Non ci vuole infatti molto per capire che “Io, Robotto” nasconde un’altra intuizione: lasciata alle spalle più di una perla di design – come Nuvo, il ciclope metallico disegnato da Pininfarina, o gli Omnibot, la rappresentazione anni 70 dell’automa che, in mancanza di tecnologie avanzate, doveva «somigliare ai robot della fantascienza» – ebbene ci vuol poco a notare come il passaggio fra gioco e scienza, fra fantasia e tecnologia applicata sia lento ma inesorabile.

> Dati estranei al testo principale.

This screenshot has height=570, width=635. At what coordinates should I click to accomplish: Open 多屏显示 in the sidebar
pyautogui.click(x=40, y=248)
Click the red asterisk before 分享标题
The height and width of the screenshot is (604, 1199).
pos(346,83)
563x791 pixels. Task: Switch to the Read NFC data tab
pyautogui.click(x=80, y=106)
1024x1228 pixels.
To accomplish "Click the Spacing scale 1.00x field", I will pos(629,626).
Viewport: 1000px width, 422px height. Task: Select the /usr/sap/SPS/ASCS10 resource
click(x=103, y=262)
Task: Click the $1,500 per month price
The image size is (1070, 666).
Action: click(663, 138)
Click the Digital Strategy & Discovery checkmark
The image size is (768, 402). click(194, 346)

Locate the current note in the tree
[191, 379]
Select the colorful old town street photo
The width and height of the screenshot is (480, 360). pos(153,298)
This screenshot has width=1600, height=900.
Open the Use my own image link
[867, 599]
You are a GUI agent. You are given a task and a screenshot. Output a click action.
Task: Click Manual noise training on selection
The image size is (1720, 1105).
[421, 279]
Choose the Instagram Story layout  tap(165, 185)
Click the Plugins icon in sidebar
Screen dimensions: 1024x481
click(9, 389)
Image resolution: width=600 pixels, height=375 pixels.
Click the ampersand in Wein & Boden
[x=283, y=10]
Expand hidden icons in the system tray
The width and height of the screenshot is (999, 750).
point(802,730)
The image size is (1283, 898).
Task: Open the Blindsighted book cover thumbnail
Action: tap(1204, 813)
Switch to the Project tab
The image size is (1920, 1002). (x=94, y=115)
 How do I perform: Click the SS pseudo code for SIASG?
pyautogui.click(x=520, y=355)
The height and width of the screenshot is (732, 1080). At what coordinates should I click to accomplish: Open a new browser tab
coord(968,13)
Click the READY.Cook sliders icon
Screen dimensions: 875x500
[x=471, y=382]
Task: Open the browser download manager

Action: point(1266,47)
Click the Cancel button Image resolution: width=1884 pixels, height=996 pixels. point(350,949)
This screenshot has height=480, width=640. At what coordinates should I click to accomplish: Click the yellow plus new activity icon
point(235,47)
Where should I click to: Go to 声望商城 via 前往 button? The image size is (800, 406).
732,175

Dopo i Furby di Caleb Chung, esempio virtuoso di come una tecnologia costosissima potesse essere prodotta per il largo consumo sotto forma di giocattolo, si arriva allo “Spykee” della Meccano, meraviglia su cingoli con fibre ottiche e connessione internet, il primo esempio di robot specializzato in sicurezza domestica e videosorveglianza. Oppure a Jimu, dimostrazione innovativa prodotta dalla cinese Ubtech di come le competenze ingegneristiche possano essere divulgate tramite kit modulari, robot fai da te personalizzabili e interamente programmabili.

La sala dedicata a Go Nagai ci mette il carico. Con i suoi super robot come Jeeg e Goldrake non serve solo a intenerire qualche cuore malinconico, ma ribadisce il concetto: che cosa sono i robot se non l’esempio, antropomorfo perlopiù, di pulsioni, paure e sogni anche in antitesi? Mazinga, “Ma-Jin-GO!” in giapponese, significa dio e demonio insieme, e non è un caso simboleggi una stirpe di guerrieri atomici arrivati dopo Hiroshima e Nagasaki.

Perché per quanto “Io, Robotto” sembri esporre vezzi e manufatti poco utili, in realtà non fa che celebrare la capacità di andare sempre oltre i propri confini. Più umano dell’umano.